Aim – Please continue the passage below on the FSCS's management expenses and levy from the point where it stops.

Extract to read –
The FSCS said it expects it will need annual management expenses of £95.5m to run the organisation in the next financial year, up from £85.3min the current 2021/22 year.
However the total levy, including management expenses and compensation costs, for 2022/23 remains forecast at £900m as announced in November.
The Prudential Regulation Authority and Financial Conduct Authority are consulting on an overall management expenses levy limit (MELL) of £110.5m. This includes the FSCS’s management expenses budget of £95.5m and an unlevied reserve of £15m. This contingency fund (£15m) is only invoiced to firms and used if necessary.
The FSCS’s forecast for latest 2021/22 management expenses for the current year now stands at £85.3m – down £5.2m against the budget announced this time last year.
The regulator said it does not expect to use the £15m unlevied reserve it proposed in January 2021 and will not be invoicing firms for this.

Material provided –
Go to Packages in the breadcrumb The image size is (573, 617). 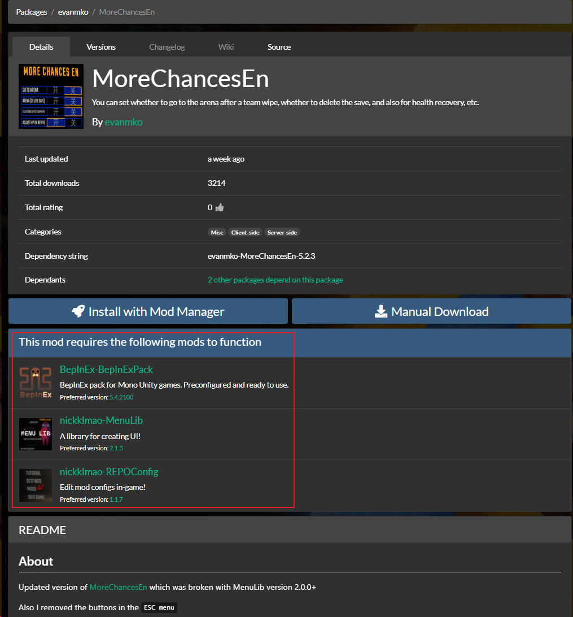(32, 11)
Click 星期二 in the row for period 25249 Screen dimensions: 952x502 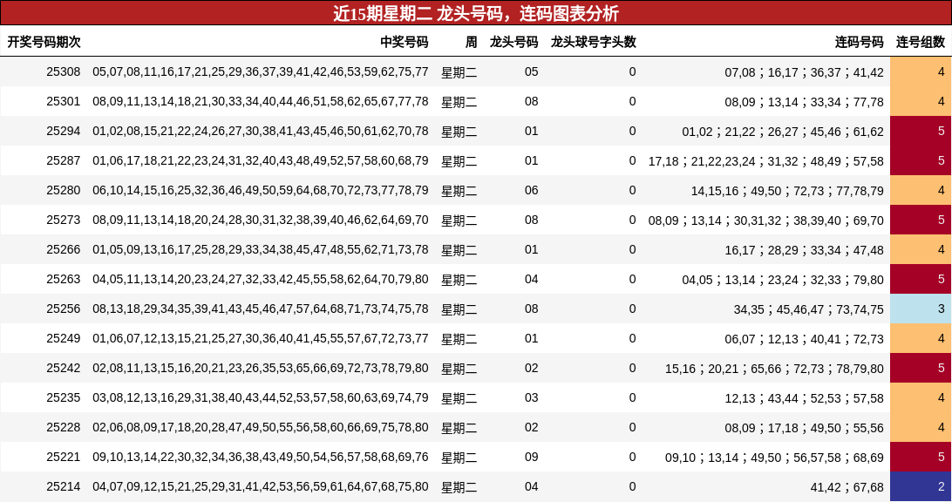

Response below –
It added any budget surplus, which is currently sitting at £5.2m, will be used to offset the 2022/23 levy for financial services firms and will be factored into FSCS’s spring update.
Poor pensions transfer advice
Commenting on the budget update, Caroline Rainbird, chief executive of FSCS, noted the FSCS was witnessing more pension related claims and more individual firm failures associated with multiple financial products which have proven complex to process.
“A key driver behind the expenses we are anticipating for 2022/23 is an ongoing trend in more complex claims with higher processing costs,” she said.
“Of particular note is an increasing number of claims coming through from customers who were given poor advice to move their pensions into unsuitable investments.
“These claims cost us more to process as they have longer handling times and require specialist staff to assess them and calculate the necessary compensation.
“In the financial year to date, we have made over 9,000 requests to firms as part of gathering the supporting evidence needed for these claims. This is an 80% increase on the same time last year and a four-fold increase on 2018/19,” she added.
Rainbird noted that the organisation was doing everything within its power to keep costs down, but the industry also had to step up and understand the situation.
“It is important for the industry to be aware that despite our efforts, the sheer complexity of claims means we will likely see a rise in our management expenses over the coming years,” she added.